Mr Hunt said that nationally about 15 per cent of people in aged care have declined a vaccination when offered.
Ms Lim celebrating her 86th birthday in March.
Mr Singh said that all Arcare Maidstone staff and residents would be tested for COVID-19 on Sunday, and would be tested again on Tuesday.
The Australian Nursing and Midwifery Federation accused the federal government of failing to protect vulnerable aged care residents and their “dedicated” nurses and care workers.
The federation called on the government “to act urgently and with transparency – like it is a matter of life or death”, to spell out numbers, not percentages, of aged care staff and residents nationally who have had one or two doses of vaccinations, or who had had none.
The federation called for the government to “immediately organise in-reach teams to finalise vaccination of residents and staff”.
Arcare confirmed nursing federation figures that about 34 of the 110 eligible staff at Arcare Maidstone had received a first vaccination, including the worker with COVID-19, and that 53 of the residents had received their first vaccination dose.

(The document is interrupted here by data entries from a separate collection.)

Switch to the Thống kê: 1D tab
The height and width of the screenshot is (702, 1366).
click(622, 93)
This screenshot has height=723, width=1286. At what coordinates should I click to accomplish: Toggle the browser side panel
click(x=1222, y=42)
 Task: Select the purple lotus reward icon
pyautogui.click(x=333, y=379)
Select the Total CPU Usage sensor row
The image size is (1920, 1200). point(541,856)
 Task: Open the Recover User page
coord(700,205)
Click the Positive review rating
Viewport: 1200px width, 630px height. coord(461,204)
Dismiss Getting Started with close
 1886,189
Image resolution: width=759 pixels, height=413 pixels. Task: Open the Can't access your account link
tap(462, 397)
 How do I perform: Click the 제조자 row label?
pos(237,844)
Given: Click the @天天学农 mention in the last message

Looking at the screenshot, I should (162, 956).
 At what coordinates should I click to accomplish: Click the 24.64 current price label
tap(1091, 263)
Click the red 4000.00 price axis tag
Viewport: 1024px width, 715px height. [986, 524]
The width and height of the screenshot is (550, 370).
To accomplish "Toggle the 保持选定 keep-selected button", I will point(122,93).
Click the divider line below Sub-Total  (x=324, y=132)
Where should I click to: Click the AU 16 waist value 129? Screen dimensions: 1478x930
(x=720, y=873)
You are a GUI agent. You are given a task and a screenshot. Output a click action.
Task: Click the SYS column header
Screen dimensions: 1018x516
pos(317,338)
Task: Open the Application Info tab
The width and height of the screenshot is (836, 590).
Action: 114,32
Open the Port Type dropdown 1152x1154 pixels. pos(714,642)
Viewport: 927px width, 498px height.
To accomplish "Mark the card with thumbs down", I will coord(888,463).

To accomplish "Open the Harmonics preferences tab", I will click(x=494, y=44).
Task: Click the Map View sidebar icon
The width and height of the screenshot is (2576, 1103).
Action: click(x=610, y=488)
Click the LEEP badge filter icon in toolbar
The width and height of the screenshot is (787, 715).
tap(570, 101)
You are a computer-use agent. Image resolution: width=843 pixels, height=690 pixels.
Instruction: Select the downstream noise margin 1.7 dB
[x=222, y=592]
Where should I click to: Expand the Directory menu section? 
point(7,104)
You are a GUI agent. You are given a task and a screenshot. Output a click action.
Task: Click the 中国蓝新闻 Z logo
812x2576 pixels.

Mr Singh said that the facility would let residents’ families know if any more positive cases had been identified.
Ms Chang said she was “stunned” when given the news in a phone call after 10pm from Arcare Maidstone on Saturday.
“I guess you never think it’s going to happen to you but it was a very unexpected late-night phone call, that’s for sure,” Ms Chang said.
Ms Chang, 26, of Yarraville, said she was raised by Ms Lim, who now has advanced Alzheimer’s Disease. Ms Chang visits Ms Lim twice a week, but couldn’t on the weekend due to the state lockdown.
“There’s definitely a huge sense of helplessness, because there’s not much in your capacity, that you realistically can do at this point in time, but the worry’s still there,” Ms Chang said.
On Sunday Ms Chang was “still stunned, and nervous, of course, very helpless as a family member, because you have to put all your trust into the aged care sector and all the other government entities to do the right thing, or provide the best response they possibly can”.
“But the thing I guess what’s so uncertain is that there’s so many cracks, always, in the armour, in the defence shield that we’re not aware of, because we don’t know enough about COVID yet.
“You hope everyone’s doing their best with the absolute best knowledge they have but there’s a sense of uncertainty.”
Ms Chang did not want to criticise Arcare Maidstone, where Ms Lim has lived since October. “I actually think they do a wonderful job,” she said.
”I can’t speak highly enough about the staff. They provide great care. My grandma has pretty progressed Alzheimer’s and they’re able to meet her needs time and time again.”
She could not wait to visit again. “Having that face to face contact is incredibly important, because that’s how she’s connected to life and to experience love. We watch TV, we hug and sometimes we read the papers together.”
Mr Weimar said the Arcare Maidstone staffer immediately reported COVID-19 symptoms on Friday and it’s believed there was potential for her to have been infectious on Wednesday and Thursday.
Anyone with connections to Arcare on those days should contact the government immediately, isolate and get tested, he said.